NEWS
tidybrreg 0.3.8
Bug fixes
brreg_sync() now populates paategninger state. The enheter bulk
download (CSV) only carries påtegninger as a boolean presence flag, not
the annotation content, so extract_paategninger() previously always
produced empty state and brreg_annotations() returned nothing after a
sync. The bootstrap now reads the flag (column annotations) and fetches
the actual annotation content per flagged entity from the enheter
endpoint. New internal helper fetch_entity_paategninger().
tidybrreg 0.3.7
New features
- New bundled dataset [annotation_infotypes]: maps brreg påtegning
infotype codes to English descriptions.
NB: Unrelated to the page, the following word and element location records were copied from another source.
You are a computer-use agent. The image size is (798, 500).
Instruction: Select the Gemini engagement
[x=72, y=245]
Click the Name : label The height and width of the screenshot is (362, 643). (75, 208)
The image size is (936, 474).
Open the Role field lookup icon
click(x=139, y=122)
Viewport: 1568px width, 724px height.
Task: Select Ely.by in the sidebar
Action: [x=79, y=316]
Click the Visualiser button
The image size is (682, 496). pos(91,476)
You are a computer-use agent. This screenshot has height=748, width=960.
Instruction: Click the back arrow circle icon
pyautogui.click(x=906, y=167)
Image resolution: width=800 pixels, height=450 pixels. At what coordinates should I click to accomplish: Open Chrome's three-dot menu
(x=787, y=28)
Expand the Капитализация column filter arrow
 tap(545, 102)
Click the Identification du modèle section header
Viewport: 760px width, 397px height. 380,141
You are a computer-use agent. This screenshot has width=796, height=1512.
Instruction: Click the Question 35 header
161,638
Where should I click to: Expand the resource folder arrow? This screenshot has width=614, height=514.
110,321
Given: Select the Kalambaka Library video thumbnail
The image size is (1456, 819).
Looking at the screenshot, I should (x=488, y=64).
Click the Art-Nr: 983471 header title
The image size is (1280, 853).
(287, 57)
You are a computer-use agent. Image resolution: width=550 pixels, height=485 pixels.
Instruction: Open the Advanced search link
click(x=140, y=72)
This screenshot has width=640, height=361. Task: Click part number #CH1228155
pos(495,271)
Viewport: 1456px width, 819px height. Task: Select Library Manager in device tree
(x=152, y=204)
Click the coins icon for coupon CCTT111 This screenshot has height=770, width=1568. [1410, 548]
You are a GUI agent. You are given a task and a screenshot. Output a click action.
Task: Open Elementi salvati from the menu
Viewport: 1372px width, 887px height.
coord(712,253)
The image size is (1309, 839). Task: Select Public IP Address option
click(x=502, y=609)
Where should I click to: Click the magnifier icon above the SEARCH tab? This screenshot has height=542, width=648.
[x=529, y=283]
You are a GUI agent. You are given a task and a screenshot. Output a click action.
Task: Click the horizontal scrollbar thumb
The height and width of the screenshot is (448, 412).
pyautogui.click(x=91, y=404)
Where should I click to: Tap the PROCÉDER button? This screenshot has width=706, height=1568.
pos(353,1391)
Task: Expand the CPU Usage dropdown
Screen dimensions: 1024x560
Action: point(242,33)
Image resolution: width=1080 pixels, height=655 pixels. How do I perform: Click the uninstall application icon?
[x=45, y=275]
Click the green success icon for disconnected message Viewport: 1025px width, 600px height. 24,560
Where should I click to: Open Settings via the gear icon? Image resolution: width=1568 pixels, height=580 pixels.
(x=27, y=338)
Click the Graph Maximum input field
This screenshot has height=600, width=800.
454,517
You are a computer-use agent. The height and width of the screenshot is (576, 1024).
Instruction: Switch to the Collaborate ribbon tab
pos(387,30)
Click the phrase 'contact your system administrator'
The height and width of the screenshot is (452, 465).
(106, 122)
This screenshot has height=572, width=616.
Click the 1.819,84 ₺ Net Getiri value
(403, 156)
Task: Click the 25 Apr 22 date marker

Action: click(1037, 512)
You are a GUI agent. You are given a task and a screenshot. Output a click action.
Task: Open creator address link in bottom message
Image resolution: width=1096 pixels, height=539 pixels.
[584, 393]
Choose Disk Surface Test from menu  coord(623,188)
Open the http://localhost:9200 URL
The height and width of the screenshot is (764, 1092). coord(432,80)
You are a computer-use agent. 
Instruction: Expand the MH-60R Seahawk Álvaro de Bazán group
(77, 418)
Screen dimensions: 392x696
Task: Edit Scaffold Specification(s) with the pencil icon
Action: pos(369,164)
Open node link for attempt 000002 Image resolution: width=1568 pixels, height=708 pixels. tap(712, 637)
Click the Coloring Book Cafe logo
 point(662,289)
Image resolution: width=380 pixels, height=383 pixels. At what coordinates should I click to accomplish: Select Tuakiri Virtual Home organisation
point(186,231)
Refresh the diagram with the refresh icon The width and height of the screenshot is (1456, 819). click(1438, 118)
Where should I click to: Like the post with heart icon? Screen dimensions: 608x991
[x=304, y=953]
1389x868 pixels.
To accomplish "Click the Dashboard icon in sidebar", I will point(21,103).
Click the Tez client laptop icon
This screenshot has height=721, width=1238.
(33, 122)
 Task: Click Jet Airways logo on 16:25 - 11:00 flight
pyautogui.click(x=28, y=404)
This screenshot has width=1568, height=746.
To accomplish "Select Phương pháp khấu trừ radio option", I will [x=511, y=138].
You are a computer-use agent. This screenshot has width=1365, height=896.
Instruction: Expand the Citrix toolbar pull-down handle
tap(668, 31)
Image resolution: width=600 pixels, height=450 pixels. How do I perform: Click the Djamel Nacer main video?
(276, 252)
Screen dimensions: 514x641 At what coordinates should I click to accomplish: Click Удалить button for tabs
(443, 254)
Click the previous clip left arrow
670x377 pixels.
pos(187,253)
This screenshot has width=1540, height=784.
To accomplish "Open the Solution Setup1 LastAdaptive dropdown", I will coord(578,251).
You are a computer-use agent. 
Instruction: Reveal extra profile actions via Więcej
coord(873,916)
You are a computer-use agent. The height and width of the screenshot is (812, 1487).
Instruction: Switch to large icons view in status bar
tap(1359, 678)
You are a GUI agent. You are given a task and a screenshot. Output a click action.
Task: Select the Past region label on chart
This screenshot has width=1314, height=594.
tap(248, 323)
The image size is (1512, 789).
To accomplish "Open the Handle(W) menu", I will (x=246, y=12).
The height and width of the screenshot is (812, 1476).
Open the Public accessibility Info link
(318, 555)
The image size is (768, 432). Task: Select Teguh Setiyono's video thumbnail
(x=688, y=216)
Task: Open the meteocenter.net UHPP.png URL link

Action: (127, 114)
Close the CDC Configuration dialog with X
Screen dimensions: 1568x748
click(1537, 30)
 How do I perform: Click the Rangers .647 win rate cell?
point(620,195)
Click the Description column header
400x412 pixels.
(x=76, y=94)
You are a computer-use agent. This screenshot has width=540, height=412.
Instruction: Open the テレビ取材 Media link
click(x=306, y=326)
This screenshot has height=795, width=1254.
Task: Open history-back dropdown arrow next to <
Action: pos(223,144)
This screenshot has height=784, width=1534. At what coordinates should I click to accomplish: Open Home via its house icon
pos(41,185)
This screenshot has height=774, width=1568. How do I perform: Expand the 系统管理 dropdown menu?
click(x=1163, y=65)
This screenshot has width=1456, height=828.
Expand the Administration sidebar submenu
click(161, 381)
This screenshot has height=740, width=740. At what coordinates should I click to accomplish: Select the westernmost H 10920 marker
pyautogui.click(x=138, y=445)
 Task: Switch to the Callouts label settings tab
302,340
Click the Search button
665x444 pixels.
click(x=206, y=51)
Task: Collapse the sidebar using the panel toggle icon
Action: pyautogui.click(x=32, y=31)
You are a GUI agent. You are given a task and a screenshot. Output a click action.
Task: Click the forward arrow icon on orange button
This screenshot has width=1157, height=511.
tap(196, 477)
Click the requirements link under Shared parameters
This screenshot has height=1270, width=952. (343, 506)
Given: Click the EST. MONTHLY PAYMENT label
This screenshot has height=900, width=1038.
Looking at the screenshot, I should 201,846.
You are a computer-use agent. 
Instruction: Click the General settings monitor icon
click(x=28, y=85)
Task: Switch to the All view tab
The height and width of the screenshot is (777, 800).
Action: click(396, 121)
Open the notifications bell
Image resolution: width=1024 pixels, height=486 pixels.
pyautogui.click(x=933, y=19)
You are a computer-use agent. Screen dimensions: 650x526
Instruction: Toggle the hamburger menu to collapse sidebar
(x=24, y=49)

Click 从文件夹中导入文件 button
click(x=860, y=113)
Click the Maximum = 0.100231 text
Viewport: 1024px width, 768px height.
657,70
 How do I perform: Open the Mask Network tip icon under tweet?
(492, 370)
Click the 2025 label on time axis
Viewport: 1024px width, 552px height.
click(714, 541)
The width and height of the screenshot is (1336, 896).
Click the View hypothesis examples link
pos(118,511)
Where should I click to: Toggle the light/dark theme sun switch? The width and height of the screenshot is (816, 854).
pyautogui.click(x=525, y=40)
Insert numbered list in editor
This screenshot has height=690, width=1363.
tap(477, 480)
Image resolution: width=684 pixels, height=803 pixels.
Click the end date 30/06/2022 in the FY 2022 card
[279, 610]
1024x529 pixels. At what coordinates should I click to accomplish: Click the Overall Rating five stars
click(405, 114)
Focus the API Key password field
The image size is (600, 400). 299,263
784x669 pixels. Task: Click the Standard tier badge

Sourced from the brreg API
reference (NAVN, FADR) and codes observed in live data (role codes
used for missing-role annotations); unknown codes pass through.
brreg_annotations() gains a translate argument. With
translate = TRUE an infotype_desc column with English descriptions
(from annotation_infotypes) is added after infotype. Default
FALSE, so existing behaviour is unchanged.
Documentation
field_dict documentation now lists numeric among the coercion
types (added in 0.3.6 for capital_shares).
tidybrreg 0.3.6
Bug fixes
field_dict: capital_shares (kapital.antallAksjer) is now typed
numeric instead of integer. The share count exceeds the 32-bit
integer range for large-cap entities (e.g. Equinor ASA, 2,556,807,512
shares), so coerce_types() silently produced NA with an
"NAs introduced by coercion to integer range" warning. It now retains
the value, consistent with the other kapital.* fields.
- Bundled
role_types and role_groups: Norwegian role names
(Observatør, Regnskapsfører, Forretningsfører, FFØR,
Helse, miljø og sikkerhet) are now stored as UTF-8 escapes in
data-raw/build_dictionaries.R and saved with UTF-8 encoding marking.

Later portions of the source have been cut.